Photo: Andrew Zaeh | ZAEH, LLC

Knowledge Darts Vol. 13: Facts, B!

As a historian and a journalist of considerable age in this space, few things distress me more  than the complete lack of regard for historically accurate music journalism. All I ask is that the pieces I read be somewhat researched or based in fact. Why? Because despite what you may have been led to believe, words still mean something. You can’t just write or say ANYTHING and expect to not get called out for it—particularly when your assertions hold little or no weight.
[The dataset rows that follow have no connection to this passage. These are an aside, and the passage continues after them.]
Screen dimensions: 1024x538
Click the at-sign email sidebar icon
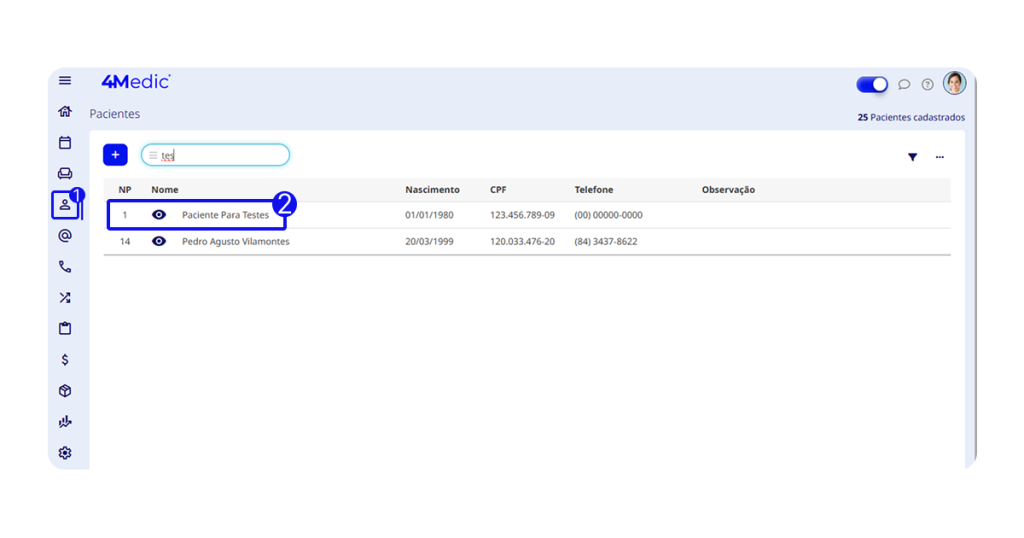click(65, 236)
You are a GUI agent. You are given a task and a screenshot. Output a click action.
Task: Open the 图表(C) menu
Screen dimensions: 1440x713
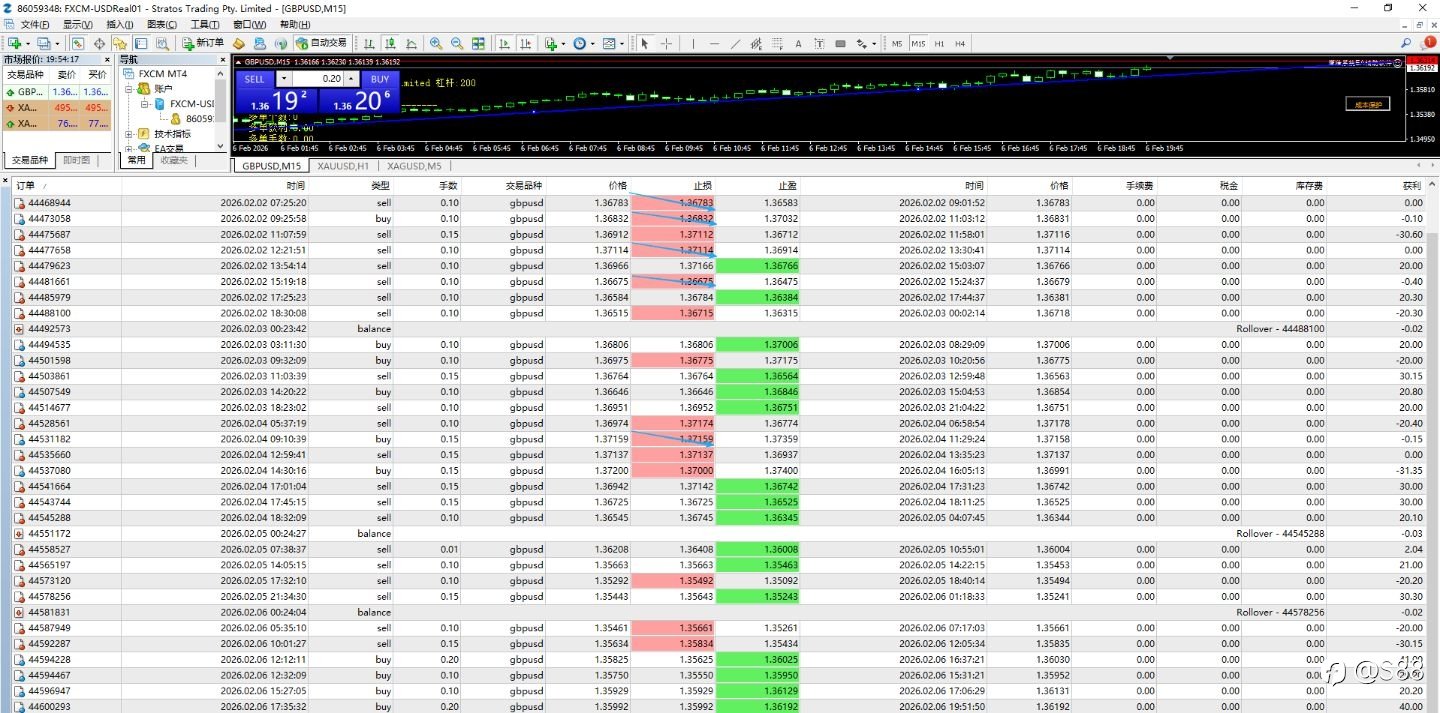pyautogui.click(x=162, y=24)
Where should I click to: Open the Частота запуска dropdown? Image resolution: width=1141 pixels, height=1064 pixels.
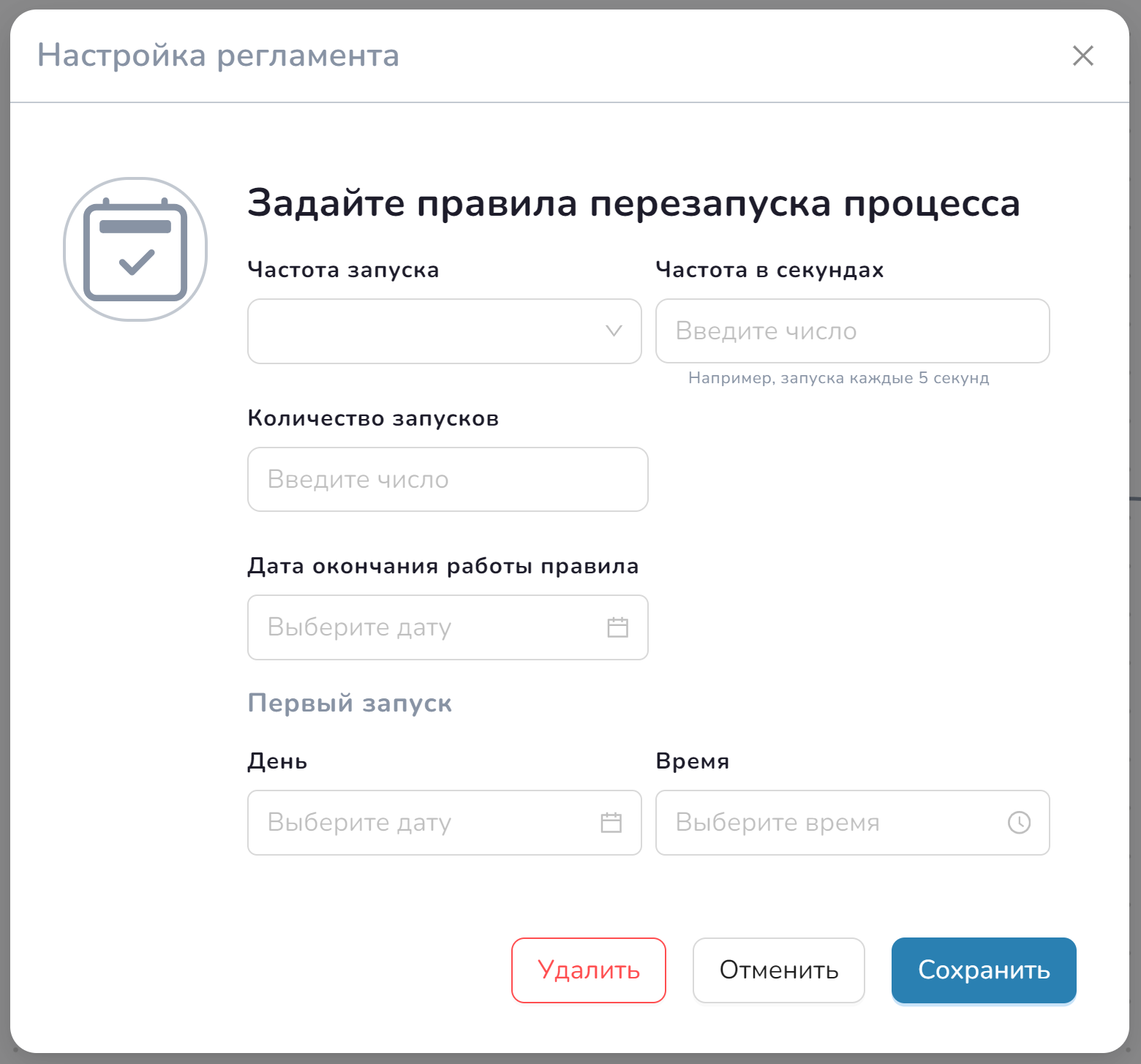click(432, 331)
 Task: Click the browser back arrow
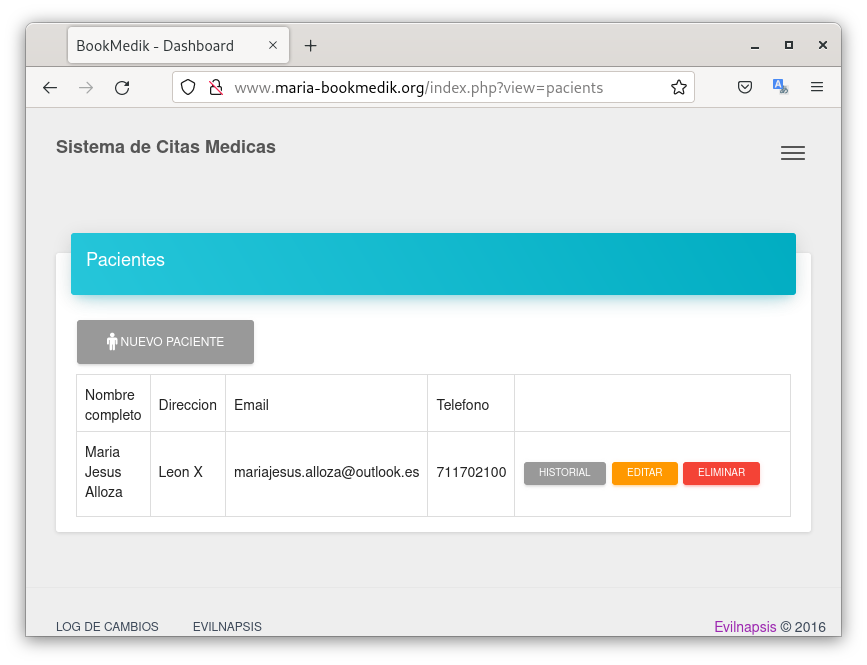point(50,88)
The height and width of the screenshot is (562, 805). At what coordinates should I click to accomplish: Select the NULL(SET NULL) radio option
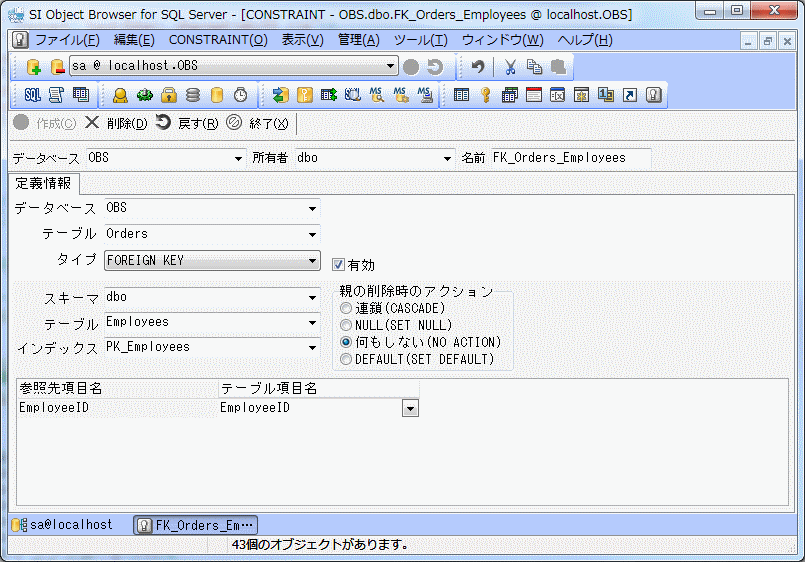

Let’s rewind back through this week for a few recent examples of such infractions.

I was on Twitter recently, arguing about basketball, when an article was RT’d onto my timeline with my handle attached. I groaned pre-emptively and mentally prepared myself for fuckery. My suspicions were clinched after reading a headline titled “Waka Flocka Flame Says Lil Uzi Vert is ‘Rock Not Hip-Hop’.” First of all, Waka Flocka Flame isn’t someone I’d consider an authority on either Rock & Roll nor Hip Hop culture for me to even entertain his opinion. The worst part is that this wasn’t a headline from a gossip blog that specializes in driving traffic by implementing clickbait titles. It was from Billboard.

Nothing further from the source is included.